It was like the barrack-room I’d had as a sergeant, waiting for Intelligence training. Iron bed, a tiny locker, plain black curtains at the window. On the windowsill there were some withered crumbs. I suppose no pigeon fancied them when just a short flight away the tourists would be throwing them croissants, and they could sit down and eat with a view of St James’s Park.
There was a school yard visible from the window. The rain had stopped and the sun was shining. Swarms of children made random patterns as they sang, swung, jumped in puddles and punched each other with the same motiveless exuberance that, organized, becomes war. I closed the window and the shouting died. There were dark clouds; it would rain again.

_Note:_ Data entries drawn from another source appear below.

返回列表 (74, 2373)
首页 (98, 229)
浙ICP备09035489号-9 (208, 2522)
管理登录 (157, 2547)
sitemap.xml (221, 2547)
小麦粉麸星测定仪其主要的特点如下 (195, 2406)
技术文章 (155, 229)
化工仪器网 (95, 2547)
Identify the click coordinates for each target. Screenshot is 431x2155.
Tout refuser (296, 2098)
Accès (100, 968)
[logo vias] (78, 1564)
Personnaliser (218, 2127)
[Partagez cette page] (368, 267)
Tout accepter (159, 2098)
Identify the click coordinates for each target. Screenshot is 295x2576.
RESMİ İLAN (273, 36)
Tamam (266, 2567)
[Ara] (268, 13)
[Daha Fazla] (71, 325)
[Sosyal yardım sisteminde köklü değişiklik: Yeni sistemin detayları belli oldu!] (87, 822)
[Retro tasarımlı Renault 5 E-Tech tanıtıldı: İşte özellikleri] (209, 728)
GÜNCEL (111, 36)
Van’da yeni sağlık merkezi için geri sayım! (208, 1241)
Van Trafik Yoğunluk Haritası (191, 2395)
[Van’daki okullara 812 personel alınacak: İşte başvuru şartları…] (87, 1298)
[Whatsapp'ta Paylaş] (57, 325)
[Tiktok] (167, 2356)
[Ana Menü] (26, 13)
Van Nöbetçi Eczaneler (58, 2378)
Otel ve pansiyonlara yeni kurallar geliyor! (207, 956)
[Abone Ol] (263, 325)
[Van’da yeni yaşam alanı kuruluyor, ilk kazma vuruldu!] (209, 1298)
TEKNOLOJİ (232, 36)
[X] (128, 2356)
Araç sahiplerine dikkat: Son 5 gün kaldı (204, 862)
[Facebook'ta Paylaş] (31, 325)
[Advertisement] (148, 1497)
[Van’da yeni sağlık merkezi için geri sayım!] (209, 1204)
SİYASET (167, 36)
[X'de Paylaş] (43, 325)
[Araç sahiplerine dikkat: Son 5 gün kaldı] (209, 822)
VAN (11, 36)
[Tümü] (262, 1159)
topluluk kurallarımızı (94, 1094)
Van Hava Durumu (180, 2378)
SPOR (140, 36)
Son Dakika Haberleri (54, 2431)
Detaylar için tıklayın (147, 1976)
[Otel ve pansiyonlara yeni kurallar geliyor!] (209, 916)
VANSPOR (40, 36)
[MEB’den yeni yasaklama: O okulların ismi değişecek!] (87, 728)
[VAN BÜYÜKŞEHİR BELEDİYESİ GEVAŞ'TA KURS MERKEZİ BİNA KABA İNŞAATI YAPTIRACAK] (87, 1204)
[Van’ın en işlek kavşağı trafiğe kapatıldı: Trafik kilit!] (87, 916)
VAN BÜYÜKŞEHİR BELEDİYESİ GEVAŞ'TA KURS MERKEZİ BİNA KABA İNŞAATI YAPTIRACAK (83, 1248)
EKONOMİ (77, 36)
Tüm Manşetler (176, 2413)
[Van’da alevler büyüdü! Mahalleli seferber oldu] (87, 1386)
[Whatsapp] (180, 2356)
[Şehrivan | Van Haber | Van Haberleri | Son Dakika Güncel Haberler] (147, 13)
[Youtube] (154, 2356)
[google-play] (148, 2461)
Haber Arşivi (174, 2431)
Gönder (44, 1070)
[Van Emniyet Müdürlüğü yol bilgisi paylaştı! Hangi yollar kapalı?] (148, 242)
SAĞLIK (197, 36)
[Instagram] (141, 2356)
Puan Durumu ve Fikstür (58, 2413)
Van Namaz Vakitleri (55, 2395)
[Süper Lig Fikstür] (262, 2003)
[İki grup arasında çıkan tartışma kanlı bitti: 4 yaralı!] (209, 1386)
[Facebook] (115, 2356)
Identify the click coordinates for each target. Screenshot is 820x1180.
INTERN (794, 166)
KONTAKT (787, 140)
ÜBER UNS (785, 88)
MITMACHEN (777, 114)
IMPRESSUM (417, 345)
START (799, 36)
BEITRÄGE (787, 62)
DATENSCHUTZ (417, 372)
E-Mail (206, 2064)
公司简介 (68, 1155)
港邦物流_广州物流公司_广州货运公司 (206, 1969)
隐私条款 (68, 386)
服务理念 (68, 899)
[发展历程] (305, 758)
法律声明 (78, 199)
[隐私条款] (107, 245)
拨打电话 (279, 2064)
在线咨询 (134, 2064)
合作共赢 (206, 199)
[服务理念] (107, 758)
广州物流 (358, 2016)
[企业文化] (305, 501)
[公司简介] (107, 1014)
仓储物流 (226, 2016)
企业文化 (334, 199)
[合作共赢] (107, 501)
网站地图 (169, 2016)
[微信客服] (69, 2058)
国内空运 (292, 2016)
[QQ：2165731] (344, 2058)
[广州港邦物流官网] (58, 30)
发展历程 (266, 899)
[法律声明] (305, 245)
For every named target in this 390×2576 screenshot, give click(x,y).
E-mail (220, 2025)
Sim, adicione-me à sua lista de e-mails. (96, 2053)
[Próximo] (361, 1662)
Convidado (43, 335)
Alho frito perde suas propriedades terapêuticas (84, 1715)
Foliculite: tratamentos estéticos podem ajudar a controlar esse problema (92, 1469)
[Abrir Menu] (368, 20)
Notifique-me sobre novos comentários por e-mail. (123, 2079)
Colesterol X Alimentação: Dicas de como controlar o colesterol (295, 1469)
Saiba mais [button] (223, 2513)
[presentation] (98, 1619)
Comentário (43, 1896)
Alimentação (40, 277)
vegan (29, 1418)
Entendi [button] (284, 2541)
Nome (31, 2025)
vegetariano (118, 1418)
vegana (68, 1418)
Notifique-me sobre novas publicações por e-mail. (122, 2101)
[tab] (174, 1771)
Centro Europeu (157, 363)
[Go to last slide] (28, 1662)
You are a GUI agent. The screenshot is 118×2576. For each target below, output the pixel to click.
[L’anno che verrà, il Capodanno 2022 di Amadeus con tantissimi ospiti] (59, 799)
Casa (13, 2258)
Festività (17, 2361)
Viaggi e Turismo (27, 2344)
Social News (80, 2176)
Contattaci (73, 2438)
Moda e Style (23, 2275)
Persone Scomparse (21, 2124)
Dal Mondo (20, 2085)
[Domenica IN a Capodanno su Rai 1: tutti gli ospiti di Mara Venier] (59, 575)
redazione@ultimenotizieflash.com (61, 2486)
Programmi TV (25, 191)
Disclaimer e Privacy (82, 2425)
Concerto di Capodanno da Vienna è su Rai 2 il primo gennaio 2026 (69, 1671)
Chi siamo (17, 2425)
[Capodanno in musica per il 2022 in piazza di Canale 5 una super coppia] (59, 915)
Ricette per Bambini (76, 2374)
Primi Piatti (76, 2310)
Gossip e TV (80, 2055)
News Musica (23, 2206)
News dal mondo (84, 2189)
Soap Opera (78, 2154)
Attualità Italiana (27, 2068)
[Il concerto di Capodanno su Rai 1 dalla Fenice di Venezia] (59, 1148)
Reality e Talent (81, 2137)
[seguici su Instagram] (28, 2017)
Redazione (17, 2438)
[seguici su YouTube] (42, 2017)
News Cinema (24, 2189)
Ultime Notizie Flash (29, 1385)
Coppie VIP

‘Worth a search?’ said Dawlish.
I nodded. ‘There will be a gun. Sealed under wet plaster perhaps. He’s not the kind of man to use the cistern or the chimney: either tear it to pieces or forget it.’
‘It’s difficult, isn’t it,’ said Dawlish. ‘Don’t want to tear it to pieces just to find a gun. I’m interested in documents – stuff that he needs constant access to.’
‘There will be nothing like that here,’ I said.
Dawlish walked into the second bedroom. ‘No linen on the bed, you notice. No pillows, even.’
I opened the chest of drawers. There was plenty of linen there; all brand new, and still in its wrappings.
‘Good quality stuff,’ said Dawlish.
‘Yes, sir,’ I said.
Dawlish opened the kitchen cupboards and recited their contents. ‘Dozen tins of meat, dozen tins of peas, dozen bottles of beer, dozen tins of rice pudding. A package of candles, unused, a dozen boxes of matches.’ He closed the cupboard door and opened a kitchen drawer. We stared at the cutlery for a moment. It was all new and unused. He closed it again without comment.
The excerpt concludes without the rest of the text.